### Passage to read
* BEGIN *
A colleague showed me a recent news item about an American man arrested for faking a job by ordering copied Secret Service badges from China. Christophe­r Diiorio, 53, needed a cool-sounding job because he had signed up with a dating website, and his real job was too awful to admit to: he was a dog poop picker-upper.

I felt sorry for him. While I hate to generalise – wait, no I don’t, I’m a journalist – women never put dog poop picker-uppers on top of their lists of desirable marriage partners.

He should have just made himself a post: senior chief vice president for canine sanitation deposit collection, for example.

When I was single, I would have dated someone with that title. But then, I would have dated anyone.

In the newspaper was a tale about a man in Germany who designed his own job, and that was awful too.

He decided to cheat an automatic bottle recycling machine. He found a way of putting a bottle in, collecting a tiny sum of money, and then getting it out again.

He turned this into a full-time job, netting € 44,000 (RM208,617) by inserting and extracting a single bottle 177,451 times. The judge expressed astonishme­nt at what a horribly dull way he’d found to spend his days.

The man agreed: “It was really boring,” and skipped to a relatively fun future of sitting in a jail cell.

You see, jobs should never be just about making money, as proved by a UK toiletfixe­r who recently won £14 million (RM78.6 million) in a lottery.
* END *
### Problems to solve
1. Copy the column on odd jobs from "When I was single, I" up to and including "in a lottery.".
2. Write the next part of the column on odd jobs, starting after its final sentence.

### Given data
* BEGIN *
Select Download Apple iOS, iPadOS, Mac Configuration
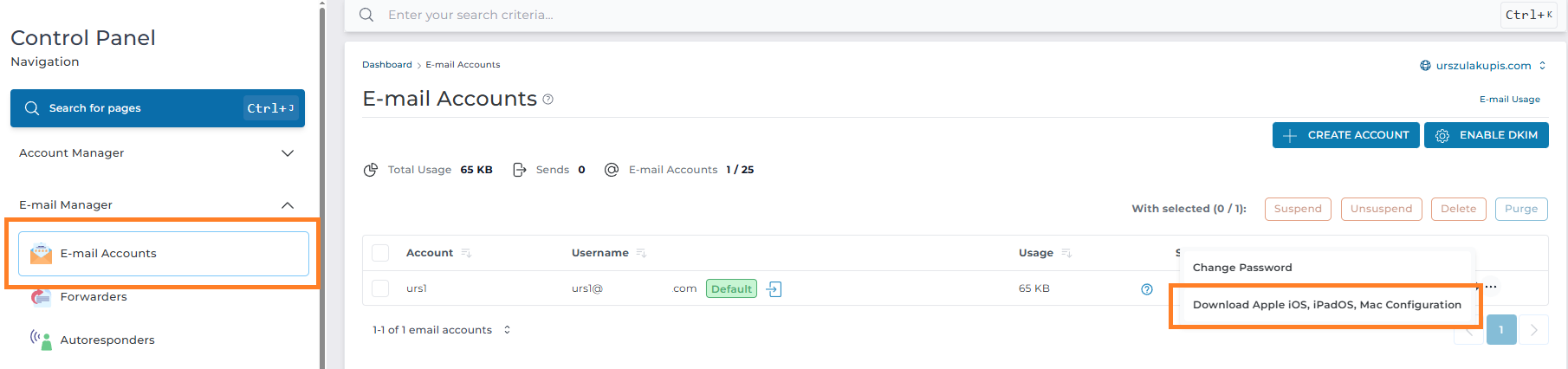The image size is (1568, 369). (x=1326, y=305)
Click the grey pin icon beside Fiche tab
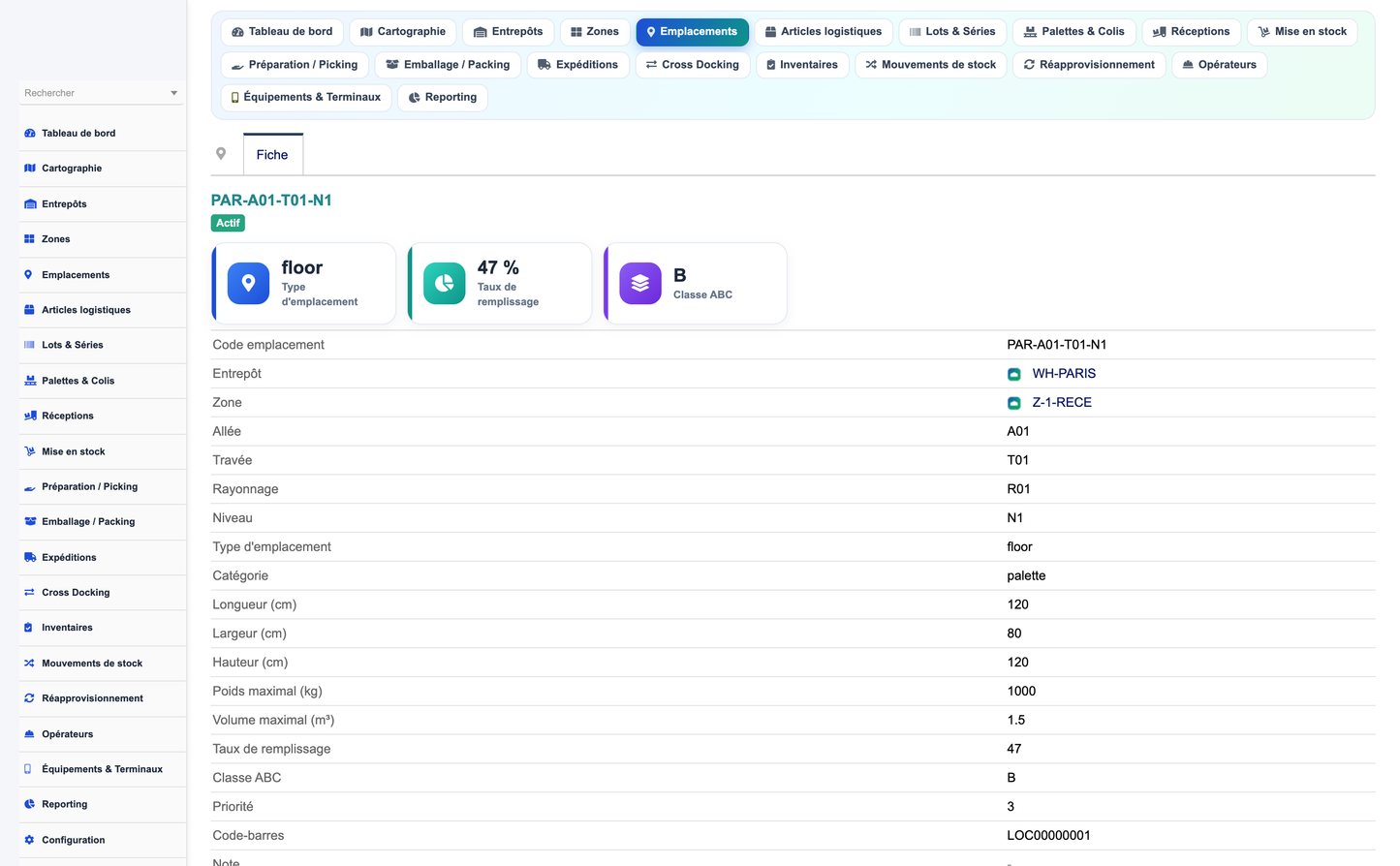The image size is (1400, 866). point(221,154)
* END *
### Response list
1.
When I was single, I would have dated someone with that title. But then, I would have dated anyone.

In the newspaper was a tale about a man in Germany who designed his own job, and that was awful too.

He decided to cheat an automatic bottle recycling machine. He found a way of putting a bottle in, collecting a tiny sum of money, and then getting it out again.

He turned this into a full-time job, netting € 44,000 (RM208,617) by inserting and extracting a single bottle 177,451 times. The judge expressed astonishme­nt at what a horribly dull way he’d found to spend his days.

The man agreed: “It was really boring,” and skipped to a relatively fun future of sitting in a jail cell.

You see, jobs should never be just about making money, as proved by a UK toiletfixe­r who recently won £14 million (RM78.6 million) in a lottery.

2.
John Doherty, 52, celebrated and then went straight back to fixing toilets. Just because the numbers in your bank account change, that doesn’t mean that your purpose in life changes. He even signed up for a fulltime course to improve his toilet-fixing skills.

These news stories reminded me of the time I sat in on a friend’s school reunion, where everyone was deliberate­ly vague about what they did.

“I’m in the restaurant business” probably meant “I’m a waiter” and the guy who said “I’m a writer” I knew for a fact was a blogger.

And we all know that “independen­t new media consultant­s” are people who try to trick you into paying them to show you how to use Facebook.

There are cool job titles out there. The neon light industry employs ‘light benders’ and the guy who sells tickets on Virgin Galactic has ‘space travel agent’ on his card.

Worth applying for? Maybe. And anyway, I’ve met Richard Branson and he’s a fun guy who probably would send a rejection letter saying: “Dude, you are too cool for us.”